**RECORDS SUPPLIED:**

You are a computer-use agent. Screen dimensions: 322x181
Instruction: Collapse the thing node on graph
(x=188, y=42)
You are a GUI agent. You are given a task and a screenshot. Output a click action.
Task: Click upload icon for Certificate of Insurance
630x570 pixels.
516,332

...

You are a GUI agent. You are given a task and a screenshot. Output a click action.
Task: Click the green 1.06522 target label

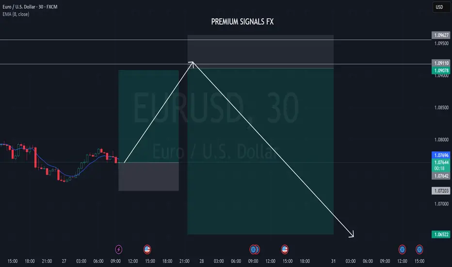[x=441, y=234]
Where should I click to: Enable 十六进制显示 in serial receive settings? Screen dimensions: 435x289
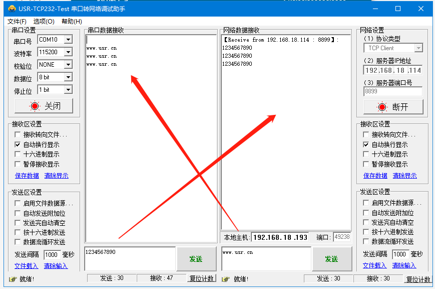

==

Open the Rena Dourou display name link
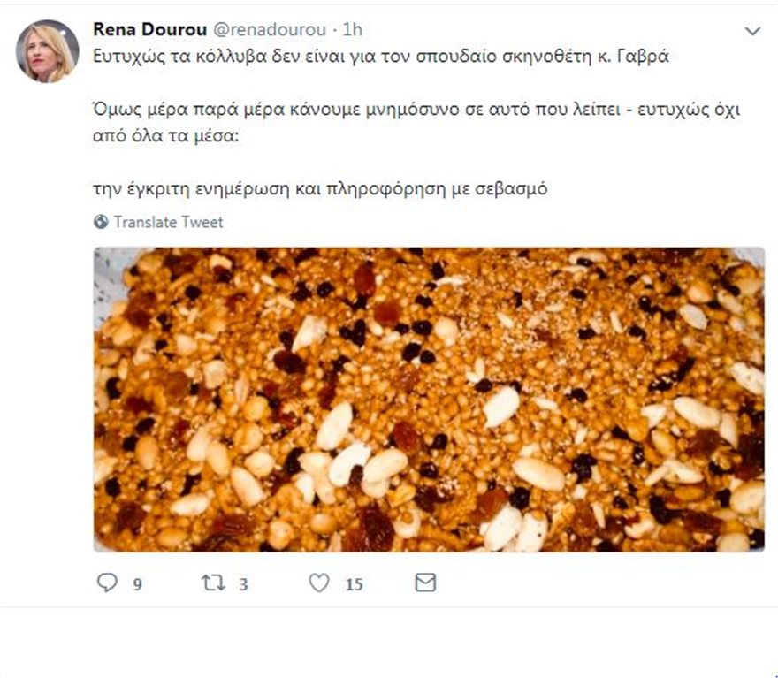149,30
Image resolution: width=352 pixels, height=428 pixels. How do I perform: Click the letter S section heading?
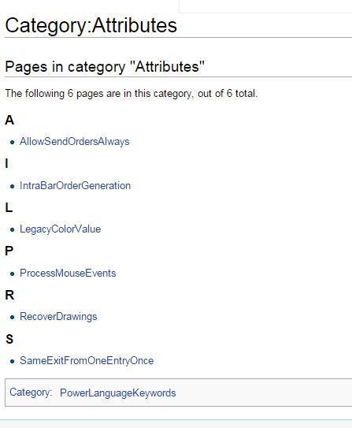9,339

**WHAT TO DO:**
How many lines in the entries above include the string "dimensions"? Please answer with that number and nothing more.

**WORKED SOLUTION:**
2